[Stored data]
____
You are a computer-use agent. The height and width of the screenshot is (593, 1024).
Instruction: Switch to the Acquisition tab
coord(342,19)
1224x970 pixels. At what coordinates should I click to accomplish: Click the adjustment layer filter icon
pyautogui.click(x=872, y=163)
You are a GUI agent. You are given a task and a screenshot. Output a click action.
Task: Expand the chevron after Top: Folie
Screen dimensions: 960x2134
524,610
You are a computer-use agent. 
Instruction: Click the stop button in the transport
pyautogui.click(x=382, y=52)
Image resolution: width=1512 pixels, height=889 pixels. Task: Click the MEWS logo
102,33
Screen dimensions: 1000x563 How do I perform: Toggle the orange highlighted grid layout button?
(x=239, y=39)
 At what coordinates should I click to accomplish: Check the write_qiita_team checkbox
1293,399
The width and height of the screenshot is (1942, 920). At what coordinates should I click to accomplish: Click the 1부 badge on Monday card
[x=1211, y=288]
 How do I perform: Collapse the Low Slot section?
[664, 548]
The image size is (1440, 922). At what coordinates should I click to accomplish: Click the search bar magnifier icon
____
Each record above should be output again exactly.

■ Result for this task:
You are a computer-use agent. The height and width of the screenshot is (593, 1024).
Instruction: Switch to the Acquisition tab
coord(342,19)
1224x970 pixels. At what coordinates should I click to accomplish: Click the adjustment layer filter icon
pyautogui.click(x=872, y=163)
You are a GUI agent. You are given a task and a screenshot. Output a click action.
Task: Expand the chevron after Top: Folie
Screen dimensions: 960x2134
524,610
You are a computer-use agent. 
Instruction: Click the stop button in the transport
pyautogui.click(x=382, y=52)
Image resolution: width=1512 pixels, height=889 pixels. Task: Click the MEWS logo
102,33
Screen dimensions: 1000x563 How do I perform: Toggle the orange highlighted grid layout button?
(x=239, y=39)
 At what coordinates should I click to accomplish: Check the write_qiita_team checkbox
1293,399
The width and height of the screenshot is (1942, 920). At what coordinates should I click to accomplish: Click the 1부 badge on Monday card
[x=1211, y=288]
 How do I perform: Collapse the Low Slot section?
[664, 548]
The image size is (1440, 922). At what coordinates should I click to accomplish: Click the search bar magnifier icon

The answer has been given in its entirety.